Sinonasal Ewing Sarcoma


MR – Axial and coronal T1, fat-suppressed T2 and fat-suppressed postgadolinium T1 images of the face show T1 isointense and T2 and postgadolinium hyperintense left maxillary mass involving the palate and sinus.


Ewing sarcoma represents a spectrum of small round cell tumors including Ewing sarcoma of bone, extra-osseous Ewing sarcoma and peripheral primitive neuroectodermal tumors. Patients often present in the second decade of life with pain, swelling and/or fever. Ewing sarcoma is more common in males and rare in those of African descent. Distribution of Ewing sarcoma of bone is nearly equally distributed between the axial and appendicular skeleton. Peripheral primitive neuroectodermal tumor and extra-osseous Ewing sarcoma tend to occur in the spine, pelvis and chest regions.

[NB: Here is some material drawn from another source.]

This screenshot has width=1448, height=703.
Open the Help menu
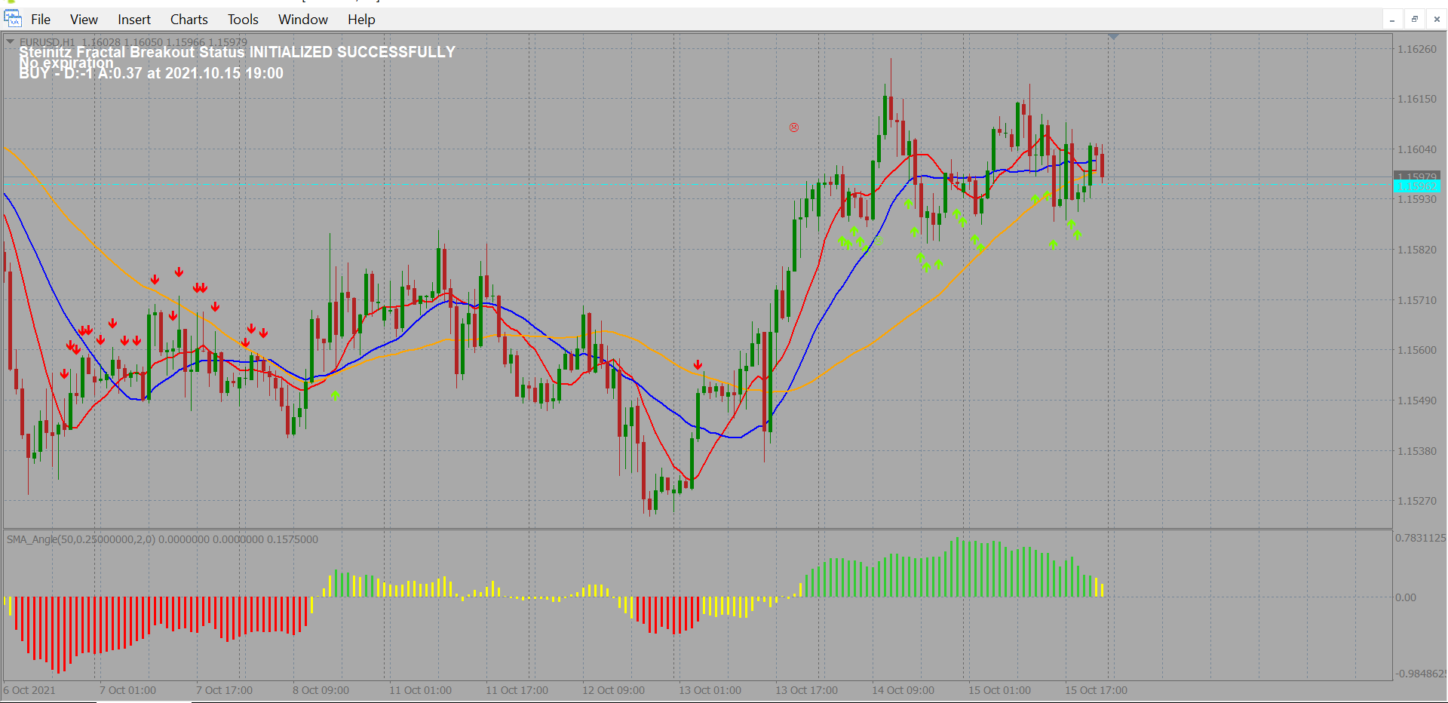[x=361, y=20]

Extraskeletal Ewing sarcoma is unusual but most commonly occurs in the paravertebral region or lower extremity. Extraskeletal Ewing sarcoma is similar to primitive neuroectodermal tumor. The differential diagnosis of a sinonasal mass includes olfactory neuroblastoma, carcinoma, lymphoma, juvenile angiofibroma, and sarcoma.

Metastatic disease most commonly occurs by the hematogenous route with lung, bone, and bone marrow being the most common sites. Hepatic metastasis is unusual. Lymphatic spread is rare. Like osteosarcoma, micrometastatic disease is present in most patients at the time of diagnosis. Approximately one-quarter of patients will have detectable metastatic disease at presentation.

Currently, no accepted staging system for Ewing sarcoma exists. Disease is defined as localized when, by imaging or clinical means, it has not extended beyond the primary site or regional lymph nodes. Further, localized disease is divided into groups based on complete excision (Group I), microscopic residual disease (Group II) and gross residual disease (Group III). Similar to rhabdomyosarcoma, treatment protocols are often stratified based on the presence or absence of metastatic disease (Group IV) and on size, location and extent of the primary lesion. Extra-osseous Ewing sarcoma is grouped similar to rhabdomyosarcoma based on the presence of residual disease after resection.

Intensive combination chemotherapy is the mainstay of treatment. It is effective in reducing the volume of the primary tumor and treatment of metastatic disease. Local control is ideally achieved with surgical resection and/or radiation therapy. The overall survival is nearly 70% at 5 years with an event-free survival of 50% at 10 years. Major prognostic factors at the time of diagnosis include tumor site (resectablity), tumor volume, and the presence of metastases at the time of diagnosis. Younger children have better event free survival than older children and adults. However, response to preoperative chemotherapy is the most important variable.


Reinus WR, et al. Radiology of Ewing’s sarcoma: Intergroup Ewing’s sarcoma (IESS). Radiographics (1984); 4:929-944.